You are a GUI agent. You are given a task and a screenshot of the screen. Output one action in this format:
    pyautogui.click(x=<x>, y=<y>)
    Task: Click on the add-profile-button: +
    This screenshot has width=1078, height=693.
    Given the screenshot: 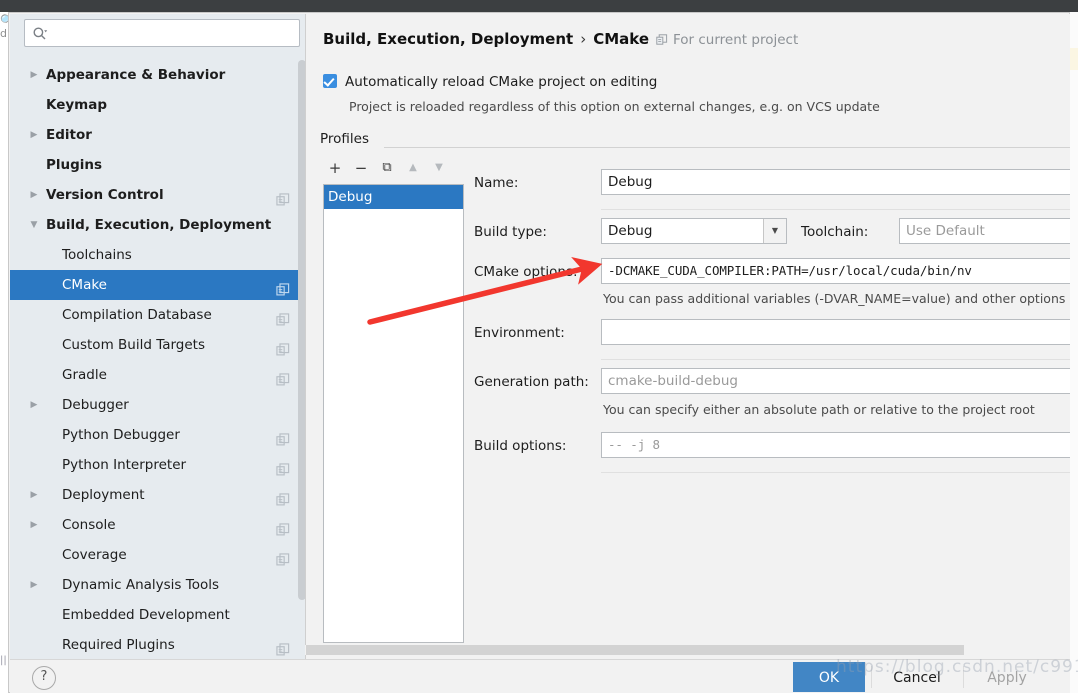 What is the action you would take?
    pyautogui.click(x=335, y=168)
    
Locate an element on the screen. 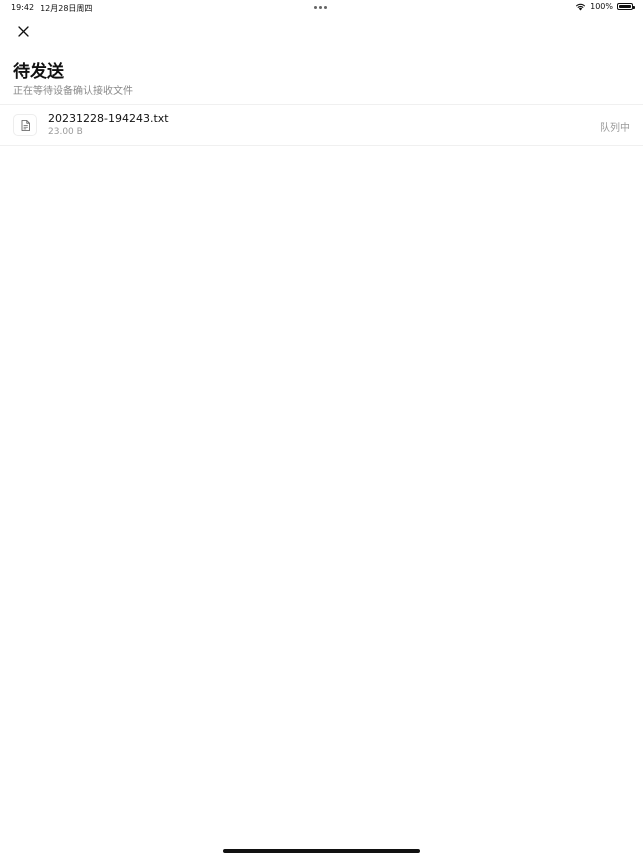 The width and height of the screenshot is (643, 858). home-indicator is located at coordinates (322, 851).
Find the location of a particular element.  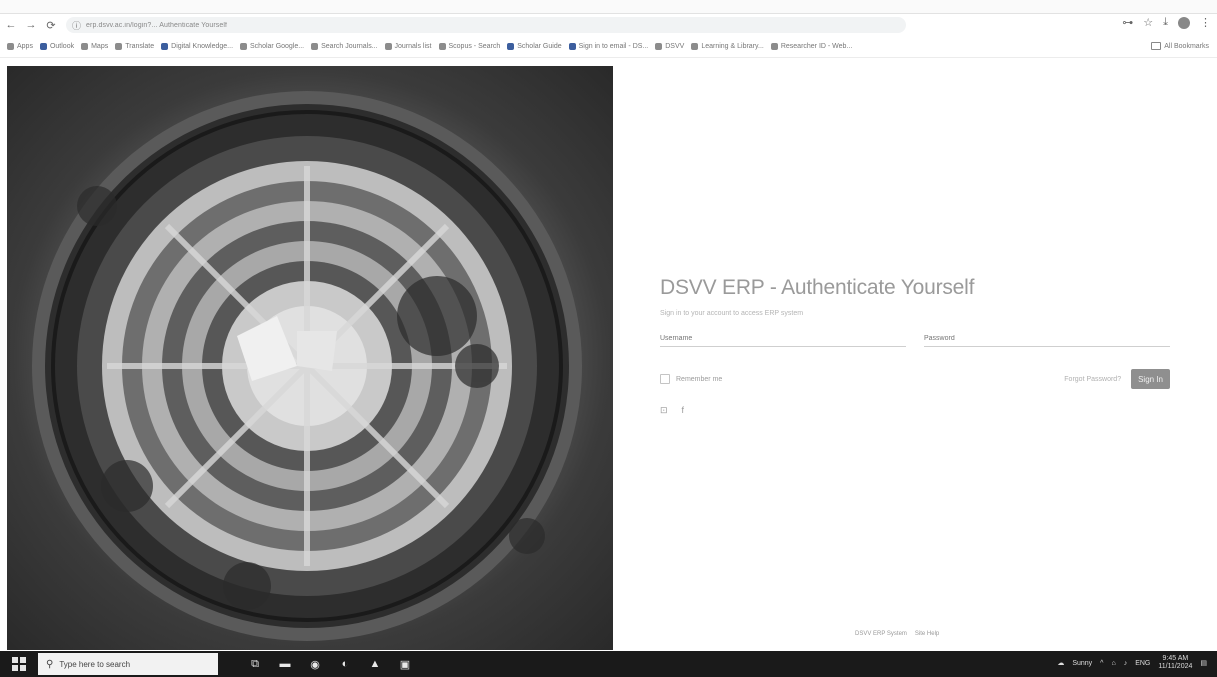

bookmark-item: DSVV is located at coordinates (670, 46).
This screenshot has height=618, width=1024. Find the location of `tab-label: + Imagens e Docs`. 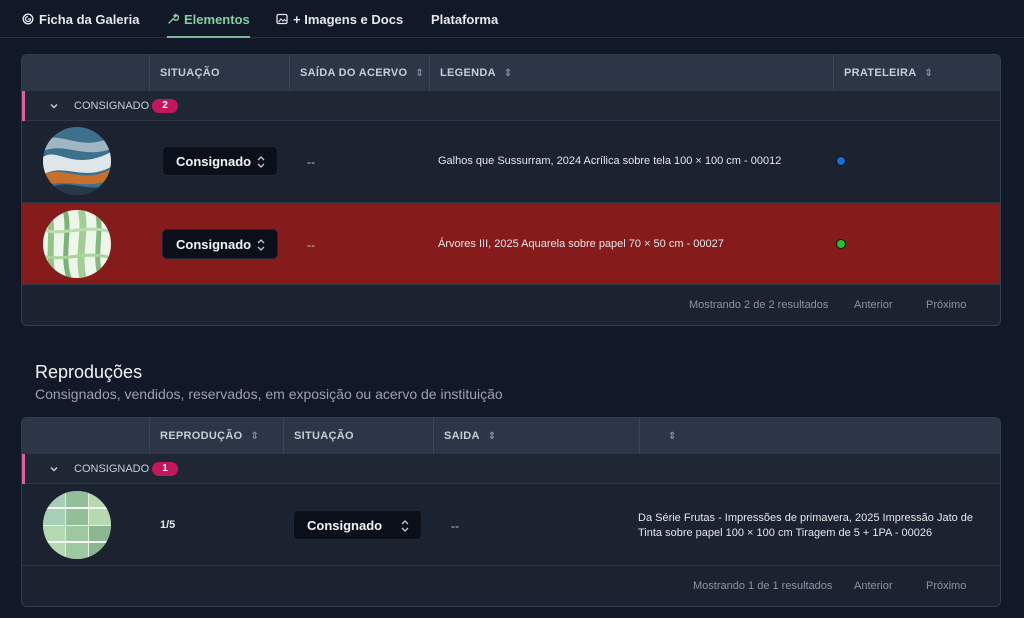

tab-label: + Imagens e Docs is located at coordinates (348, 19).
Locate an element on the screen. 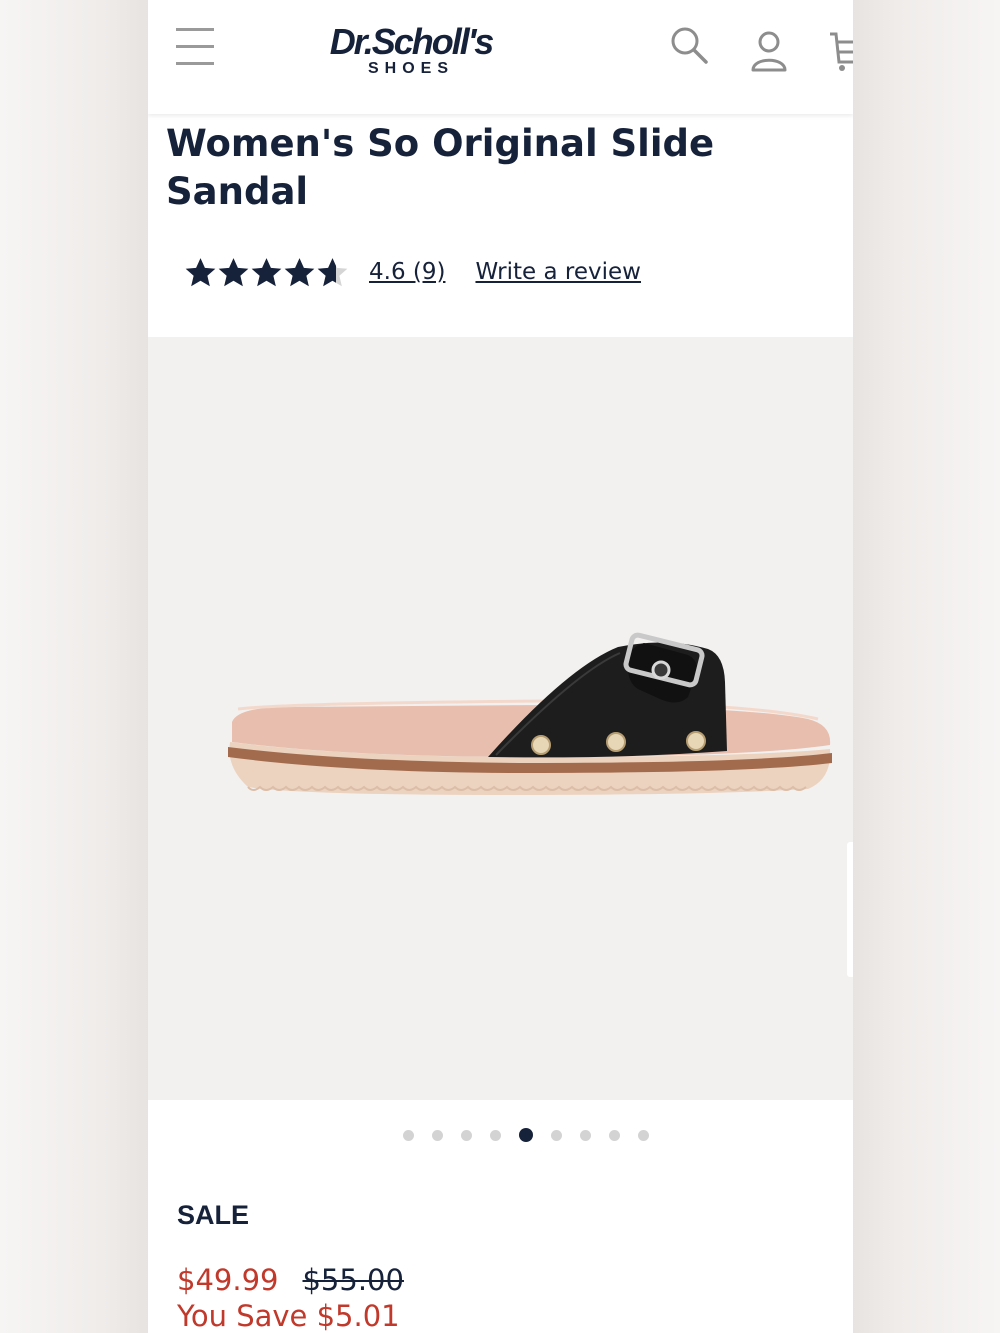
__________________________________________________
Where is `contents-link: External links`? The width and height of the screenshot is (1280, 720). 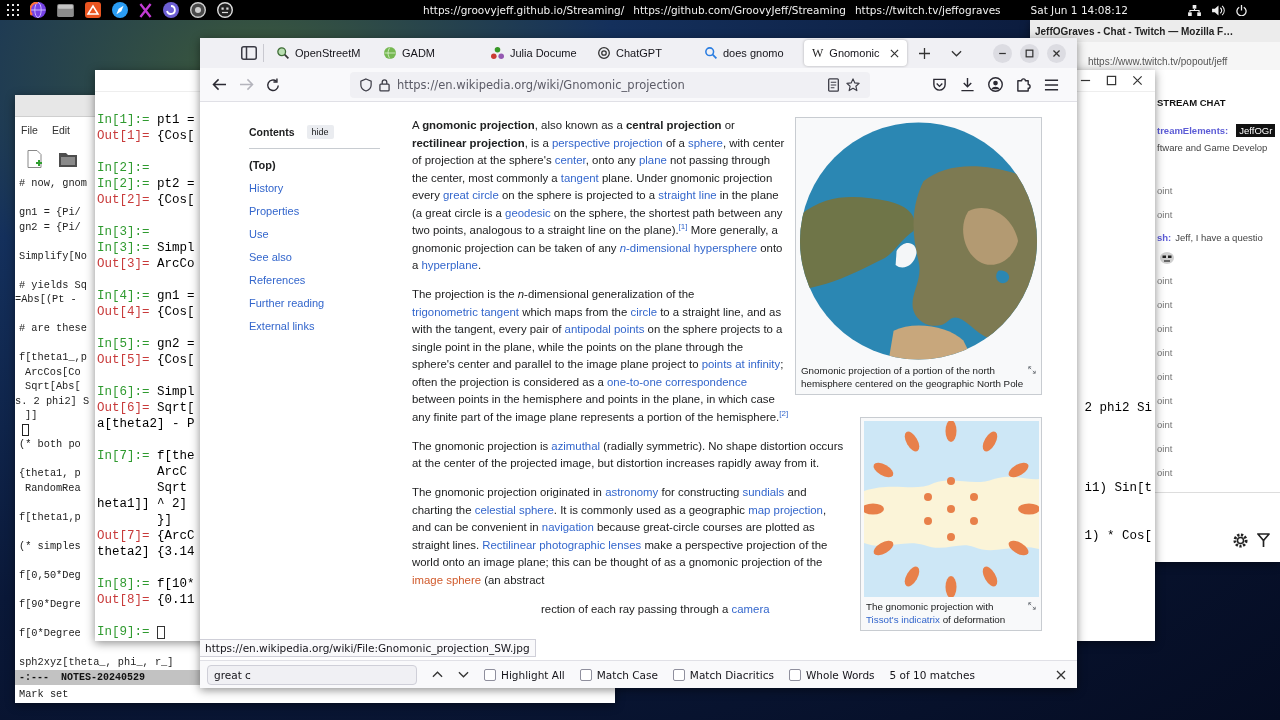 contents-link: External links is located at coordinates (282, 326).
__________________________________________________
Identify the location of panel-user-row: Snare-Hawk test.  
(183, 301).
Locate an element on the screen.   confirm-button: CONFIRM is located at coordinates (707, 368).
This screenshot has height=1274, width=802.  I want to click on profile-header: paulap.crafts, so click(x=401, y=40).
__________________________________________________
Per favore, converti in un CSV a due colonne, testo e risposta, le voci che partono dalla riga che contiene "Identify the location" e terminano con la riga che contiene "This screenshot has height=1274, width=802.", estremi compresi. Metti una riga per voce, con ciascun campo tra virgolette e gli a capo sostituiti da spazi.

testo,risposta
"Identify the location of panel-user-row: Snare-Hawk test.","(183, 301)."
"Locate an element on the screen.","confirm-button: CONFIRM is located at coordinates (707, 368)."
"This screenshot has height=1274, width=802.","I want to click on profile-header: paulap.crafts, so click(x=401, y=40)."